__What you need to do__. Copy the lines starting at the one containing "Task: Click the Grand Khavatari class name" and ending at the one containing "coord(264,8)", with "Played" swapped for "Watched" and nothing else changed. Leave the pictures out of your answer.

[Rows showing where targets appear]
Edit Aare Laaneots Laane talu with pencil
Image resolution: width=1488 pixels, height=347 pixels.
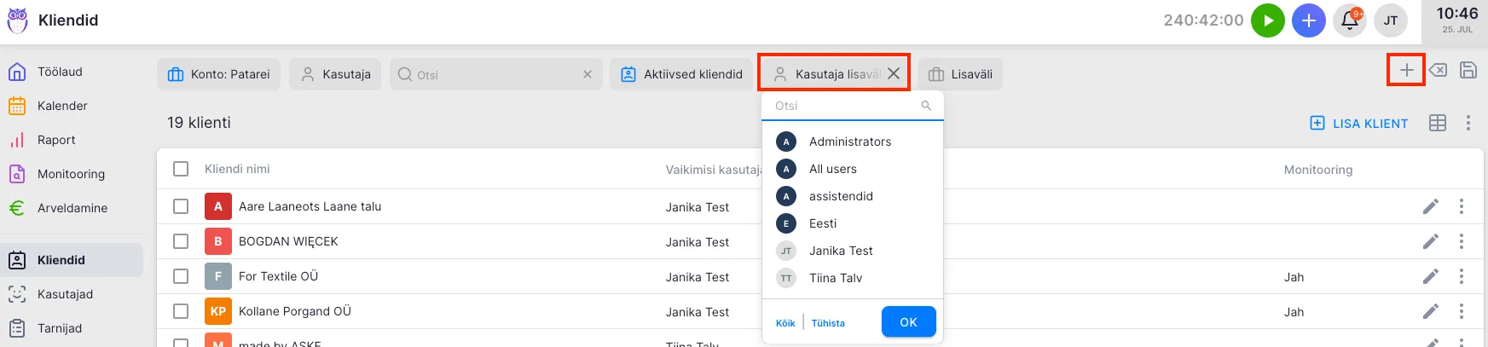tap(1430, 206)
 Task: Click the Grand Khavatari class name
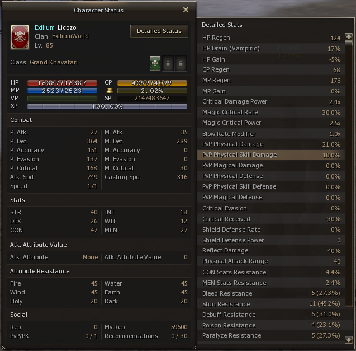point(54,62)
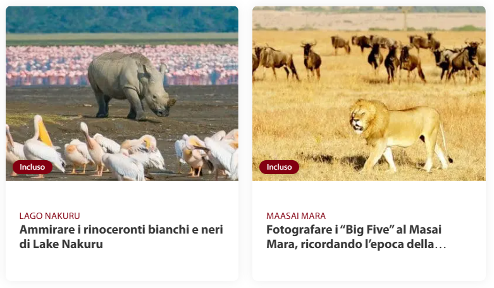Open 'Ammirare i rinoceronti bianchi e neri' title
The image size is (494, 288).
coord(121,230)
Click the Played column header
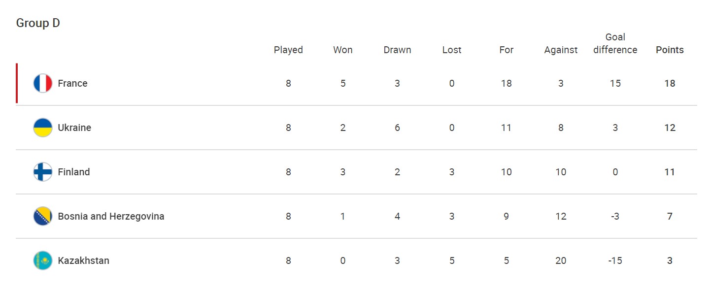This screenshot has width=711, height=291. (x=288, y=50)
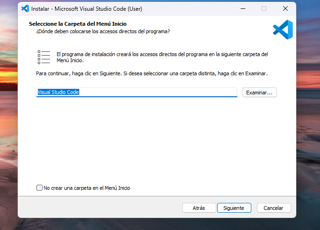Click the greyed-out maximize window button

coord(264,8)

--

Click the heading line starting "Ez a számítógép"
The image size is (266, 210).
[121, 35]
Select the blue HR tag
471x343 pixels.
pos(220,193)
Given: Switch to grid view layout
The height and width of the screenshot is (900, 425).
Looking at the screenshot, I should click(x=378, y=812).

__Result for this exercise__.
 Task: Click the Grand Khavatari class name
point(54,62)
Open 'Ammirare i rinoceronti bianchi e neri' title
The image size is (494, 288).
coord(121,230)
Click the Watched column header
This screenshot has width=711, height=291. (x=288, y=50)
Click the greyed-out maximize window button

coord(264,8)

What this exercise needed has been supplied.